=== Text section ===

I must confess I find the Mastersingers far too long and desperately unfunny despite some pretty wonderful music at times. Unfortunately Wagner being Wagner loves the sound of his own voice and draws the whole thing out into a bottom numbing four-odd hours. Peter Jackson is obviously a disciple of Wagner's love of length. So anything really to add interest to what is a pretty uninteresting story is welcome. But I do think Wagner was a bit more subtle than top parade his anti-semitism on stage in the way suggested. Beckmesser is generally reckoned to be a hit at Hanslick (I believe Wagner's original name for him was Hans Lich) but of course a town clerk in Nuremberg would not have been a Jew. However there is an undeniably Jewish caricature there in some of the music he sings and the way he sings it. So I suppose the director feels justified in what he is doing. Personally I never feel that Regietheatre comes off as the text just doesn't marry with the actions. It's interesting concept but not if you're paid to see Wagner's Mastersingers


----------



## wkasimer (Jun 5, 2017)

> However there is an undeniably Jewish caricature there in some of the music he sings and the way he sings it.


Really? I've spent a fair amount of time among Jews, and I'd hardly call it "undeniable".


----------



## Woodduck (Mar 17, 2014)

wkasimer said:


> Really? I've spent a fair amount of time among Jews, and I'd hardly call it "undeniable".


Likewise, and I've listened to a lot of Jewish music. Wagner was certainly familiar with the sound of cantorial music and whatever klezmer music may have sounded like in the 1860s - in fact he expresses his dislike of it in his infamous essay - and could have imitated it if he'd wanted to. Beckmesser's serenade is in a minor key, and has some awkward melismas as his exasperation mounts, but it doesn't sound particularly Jewish. I suppose some would argue that Wagner didn't want to make the reference too obvious, but this seems a version of the attempt to prove something is present by the fact that it's so cleverly camouflaged that unsuspecting people can't see it. I've also seen references to Beckmesser's supposedly Jewish "speech patterns," but to my ears he speaks German as well as any of the other characters in the opera.


----------



## howlingfantods (Jul 27, 2015)

===

Aim 1:
Using the forum thread about Wagner's Mastersingers, decide whether each statement below agrees with it. Answer yes or no for each, and quote the deciding words of the thread. (a) The first poster says the opera lasts about four hours. (b) Woodduck says Beckmesser's serenade is in a major key. (c) The first poster believes Wagner's original name for Beckmesser was Hans Lich.
Aim 2:
From the Mastersingers thread, reproduce the passage that opens with the words containing "## wkasimer (Jun" and closes with "(Mar 17, 2014)".
Aim 3:
In the Mastersingers thread, whom does the first poster say Beckmesser is generally reckoned to be a hit at?

=== Dataset content ===

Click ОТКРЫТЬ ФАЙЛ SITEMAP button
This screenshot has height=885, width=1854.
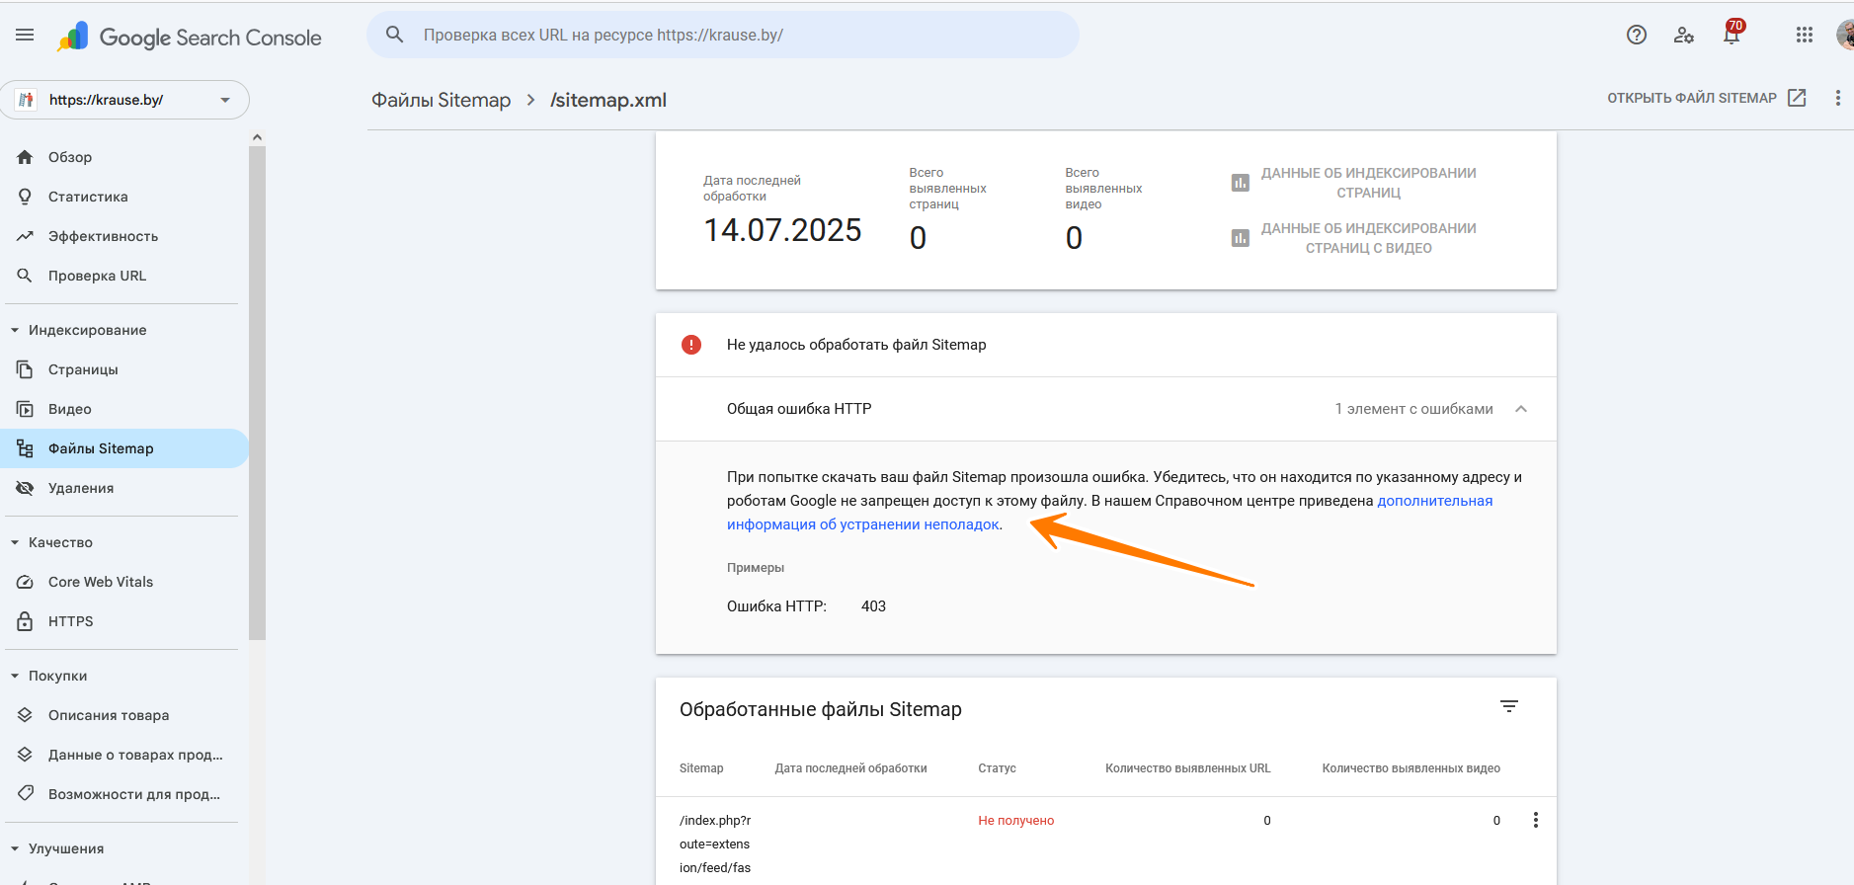tap(1706, 98)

===

Written answer 1:
(a) Yes: "draws the whole thing out into a bottom numbing four-odd hours"
(b) No: "Beckmesser's serenade is in a minor key"
(c) Yes: "I believe Wagner's original name for him was Hans Lich"

Written answer 2:
## wkasimer (Jun 5, 2017)

> However there is an undeniably Jewish caricature there in some of the music he sings and the way he sings it.


Really? I've spent a fair amount of time among Jews, and I'd hardly call it "undeniable".


----------



## Woodduck (Mar 17, 2014)

Written answer 3:
Hanslick